Vulcan Energy Aktie: Produktionslizenz für Lionheart erteilt
Vulcan erhält die zweite Produktionsgenehmigung für Lionheart, während die Aktie trotz des Fortschritts nahe dem 52-Wochen-Tief notiert.

Kurz zusammengefasst
- Zweite Produktionslizenz für Lionheart erteilt
- Genehmigung umfasst Landauer Geothermie-Feld
- Aktie fällt auf 1,43 Euro
- Ludwig-Projekt mit 1,26 Milliarden Euro
Vulcan Energy Resources hat eine zweite Lithium-Produktionslizenz für das Lionheart-Projekt gesichert. Die Bergbaubehörde des deutschen Bundeslandes Rheinland-Pfalz erteilte die Genehmigung am Freitag und deckt damit auch das geothermische Produktionsfeld Landau ab, das Vulcan bereits betreibt. Für Anleger ist das ein operativer Meilenstein in einer Phase, in der die Aktie unter erheblichem Druck steht.
Die Lizenz reiht sich in eine Serie behördlicher Genehmigungen ein, mit denen Vulcan sein Lithium-Geothermie-Konzept im Oberrheingraben schrittweise absichert.
Anders als reine Explorationsrechte erlaubt eine Produktionslizenz den tatsächlichen Abbau und damit den Übergang vom Projektstadium zur kommerziellen Förderung. Für ein Unternehmen, das bislang vor allem mit Ankündigungen und Planungsschritten auf sich aufmerksam machte, ist das ein greifbarer Fortschritt.
Kurs bleibt trotz Nachricht unter Druck
Trotz der positiven Meldung notiert die Aktie am heutigen Montag bei 1,43 Euro und damit 4,7 Prozent leichter. Der Wert bewegt sich damit nur noch knapp über seinem 52-Wochen-Tief von 1,40 Euro, das er erst kürzlich markiert hatte.
Der Markt scheint operative Fortschritte derzeit kaum zu honorieren – die anhaltende Schwäche dürfte eher grundsätzliche Zweifel an Finanzierung und Zeitplan der Wachstumspläne widerspiegeln als eine Reaktion auf die einzelne Lizenzmeldung.
Diese Skepsis kommt nicht aus dem Nichts. Erst vor rund zwei Wochen hatte Vulcan die Vorstudie für das milliardenschwere Zweitphasen-Projekt Ludwig abgeschlossen, das jährlich 21.100 Tonnen batteriefähiges Lithiumcarbonat über eine geplante Laufzeit von 30 Jahren liefern soll.

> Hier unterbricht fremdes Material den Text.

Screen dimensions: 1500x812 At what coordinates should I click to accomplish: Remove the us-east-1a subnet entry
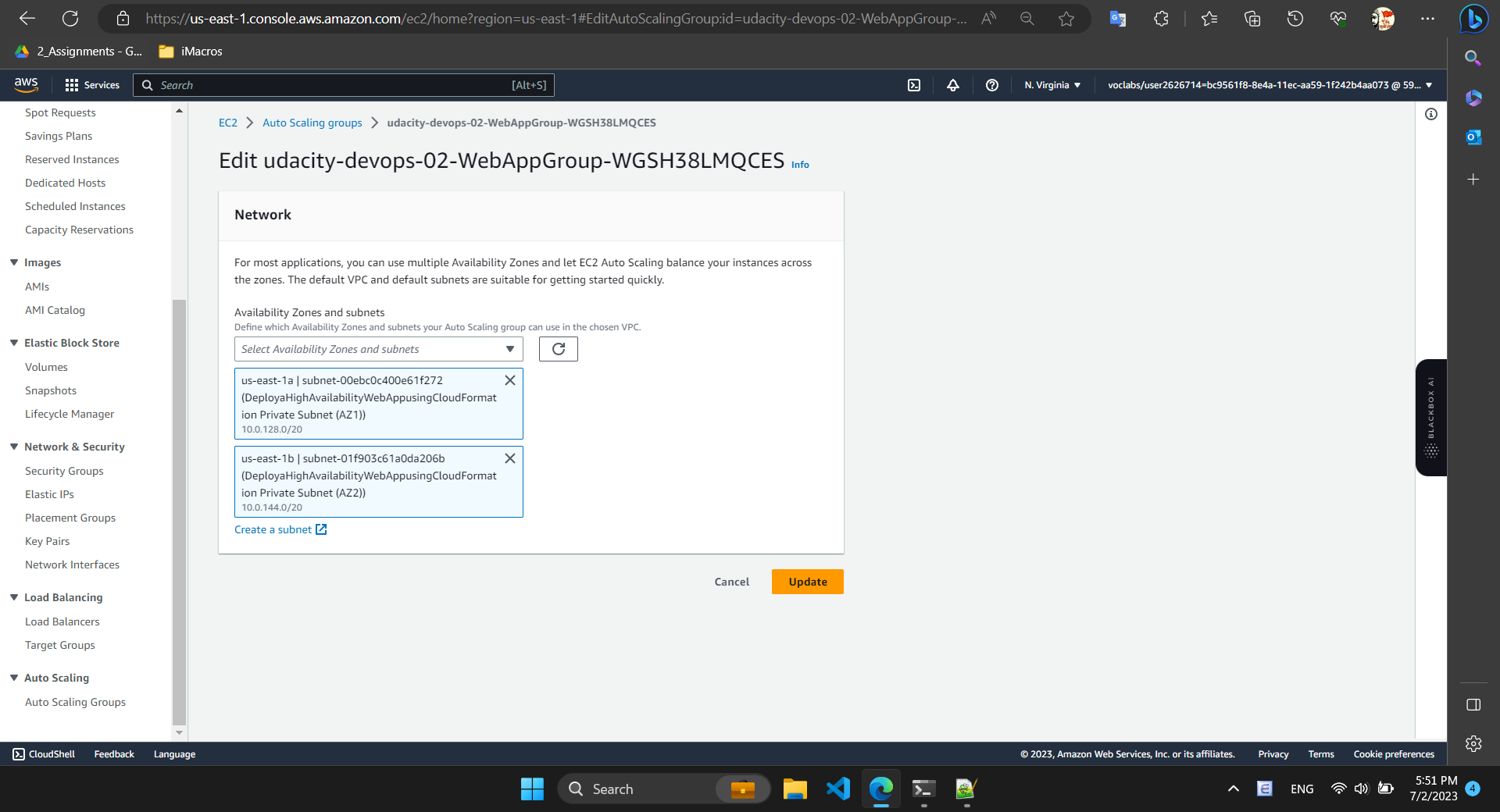(510, 380)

Der Umfang von 1,26 Milliarden Euro wirft naturgemäß Fragen zur Kapitalstruktur auf. Seit Bekanntwerden dieser Pläne hat die Aktie rund 12,3 Prozent verloren. Hinzu kommt der Führungswechsel: Am vergangenen Samstag übernahm Angus Barker das Amt des Non-Executive Chair, seither steht der Kurs ebenfalls unter Druck.
Lionheart als Baustein der Gesamtstrategie
Die neue Lizenz betrifft das Lionheart-Projekt, das neben dem bereits genehmigten Ilka-Vorhaben Teil des breiteren Genehmigungsportfolios ist, mit dem Vulcan seine Fördergebiete im Rheingraben zusammenführt. Die Überschneidung mit dem bestehenden Landau-Produktionsfeld dürfte perspektivisch Synergien bei Infrastruktur und Betrieb ermöglichen, sofern die Projekte tatsächlich zusammengelegt werden.
Kurzfristig ändert die Genehmigung wenig an der angespannten Marktstimmung. Der jüngste Kursrückgang summiert sich über 30 Tage auf 21 Prozent, was die Vorsicht der Investoren unterstreicht.
Anleger dürften nun genau beobachten, ob Vulcan aus der Kombination von Führungswechsel, neuer Lizenz und Ludwig-Vorstudie konkrete Finanzierungsschritte ableitet. Erst wenn sich operative Fortschritte in einem stabileren Kursverlauf niederschlagen, dürfte sich die Wahrnehmung des Unternehmens an der Börse verändern.